Jubah Hitam is a band of six members now, their lyrics were written in Indonesian about self-introspection. Jubah Hitam recorded their music in the workers' dorm using a free music app for guitar, bass, and drums, then later recorded the vocal part in the studio. They then sent the stems back to Indonesia for mixing and mastering.
"Because if everyone has to go to the studio, it's very expensive here. So we just do what we can do." said Robby.
Indonesian Metal Community
Indonesians in Taiwan were very united, especially metalheads, they called themselves Indonesian Metalhead Taiwan. Nur Khozin, an Indonesian migrant worker who has been working in Taiwan since 2017 became one important figure in shaping this community.
"This community became active in 2018 when one or two members of our community gathered at the Heartown Rock Festival in Taichung. By that time, an Indonesian metal band Kapital from Kalimantan performed. We started actively sharing information about metal gigs in Taiwan from then on," said Khozin, who lives in Taichung.
Unlike the members of Jubah Hitam or Southern Riot, Khozin is not in any band. However, his love for metal music needs no evidence. He is a typical metalhead – long hair and dark clothes. When I talked to him online, I noticed his collection of CDs and cassettes in the background. "There are also some Taiwanese metal bands that I collect. Like Orchid Sword and Fatuous Rump," he then showed me his collection.
According to Khozin, at first the Indonesian Metalheads in Taiwan gathered by Indonesian bands who toured Taiwan, then they began to explore Taiwanese metal scene. Khozin respects the Taiwanese music scene, which has its own musical direction by combining local elements in its arrangements, nice gigs, and an equality in the community.

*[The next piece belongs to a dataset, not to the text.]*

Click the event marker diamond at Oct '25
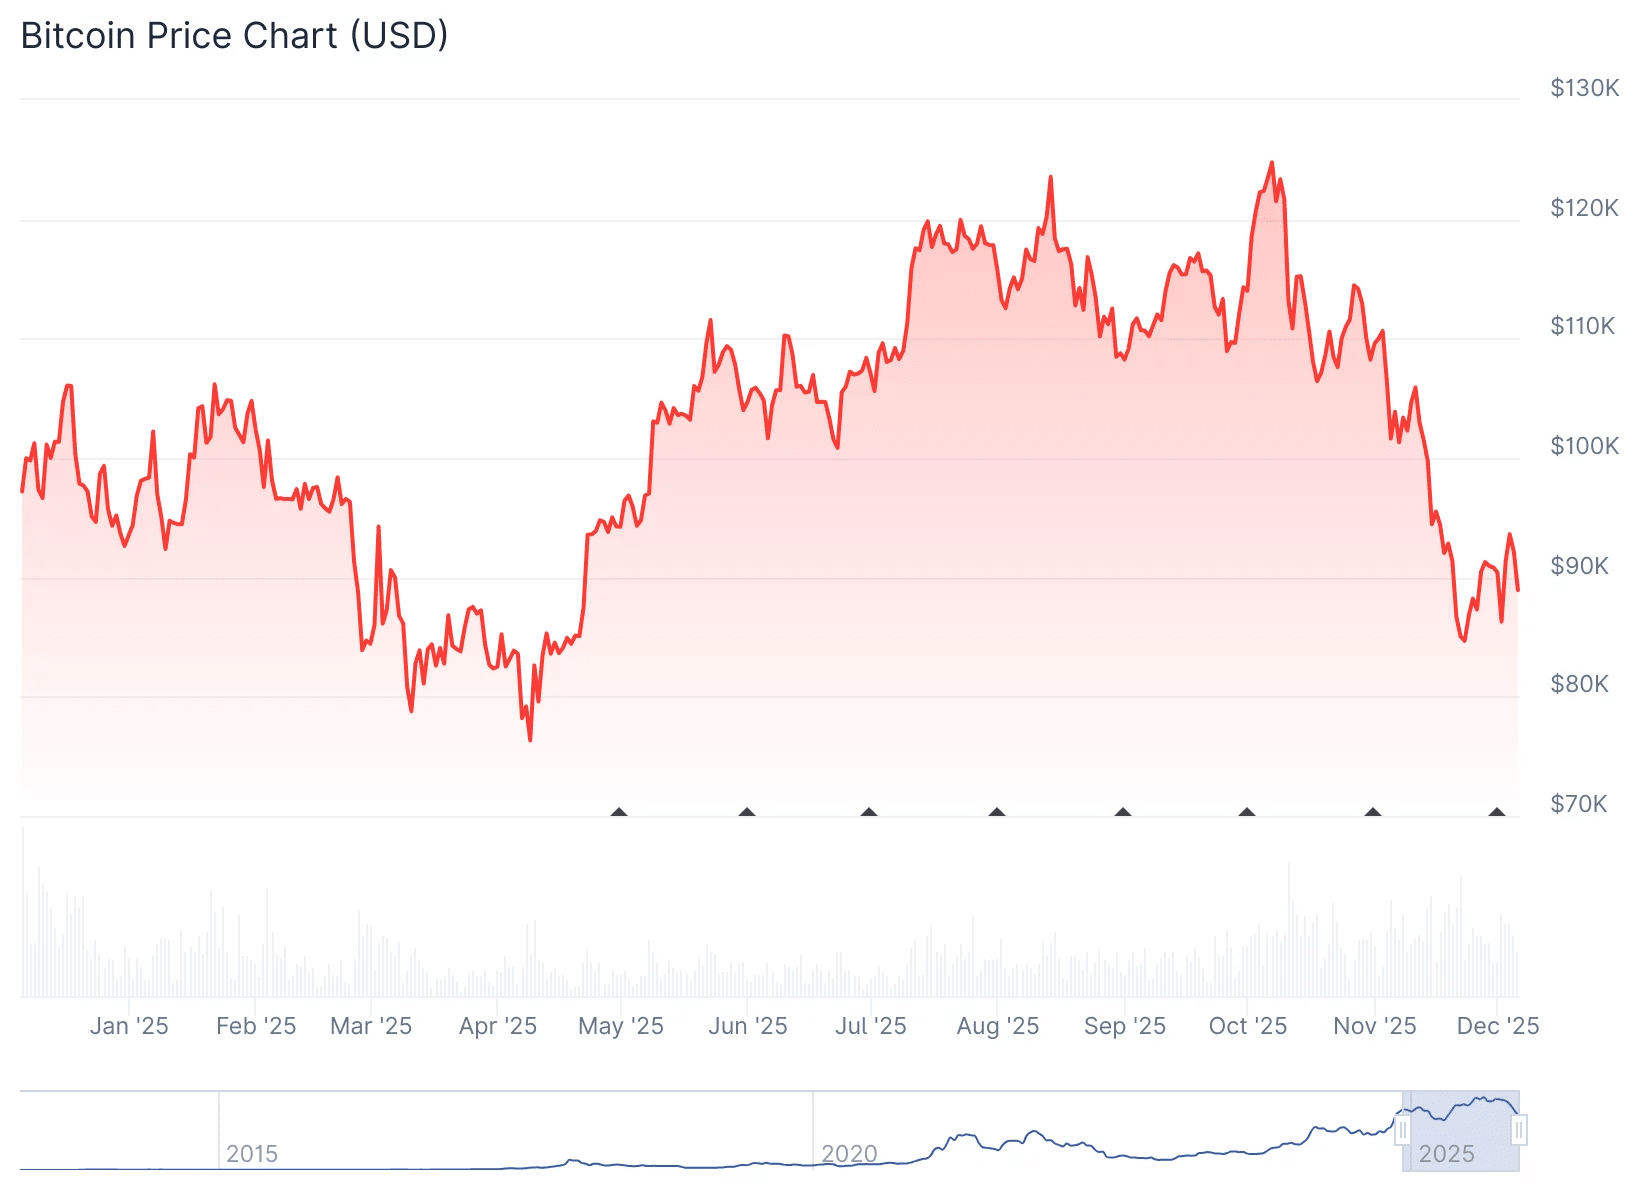pos(1247,812)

"Whenever I go to metal shows here, we can easily have fun with the band after they get off the stage. We mosh together. No one pretends to be a celebrity," said Khozin.
"Here, I don't need to be worried about pick pocketing in the mosh pit," Robby laughed.

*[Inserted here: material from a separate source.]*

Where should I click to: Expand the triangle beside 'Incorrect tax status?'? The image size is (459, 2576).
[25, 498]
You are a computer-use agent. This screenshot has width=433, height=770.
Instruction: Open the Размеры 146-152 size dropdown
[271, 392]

They are currently quite active in the Taiwanese music scene. Whenever they attend gigs they always carry a flag as their identity.
It was through this connection with the local scene, according to Khozin, Jubah Hitam was the first metal band among Indonesian migrant workers in Taiwan, finally meeting their Taiwanese listeners. They are admired by Taiwanese metalheads on many occasions, including the annual Tainan Jam stage.
"Moreover, they know that Indonesia has a big metal scene in Asia," said Robby, adding that he refused to be called a pioneer. "Because there might be Indonesians out there in Taiwan who play metal, but we don't know."
Even though the bands already have music partners, there are several obstacles that make having a band here relatively difficult. One is when the working contract ends, which forces the band members to return to Indonesia and unable to continue their musical activities in Taiwan.
The other challenge that refrained them from connecting to the local scene is, the visa they hold is permitted as migrant workers, not as professional artists, therefore they could not legally perform in venues. As a result, it is difficult for them to find a place to share their love towards music. Nevertheless, many Taiwanese friends had made efforts to address this situation, for example, Southern Riot had been booked by punk collective Suck Glue Boyz and Halfway Cafe’s activities in Tainan.
I hope that more acts could happen, providing migrant workers wider possibilities of expression by not being judged as a "migrant worker band" but simply as a band. So all the music lovers could continue their headbanging journey!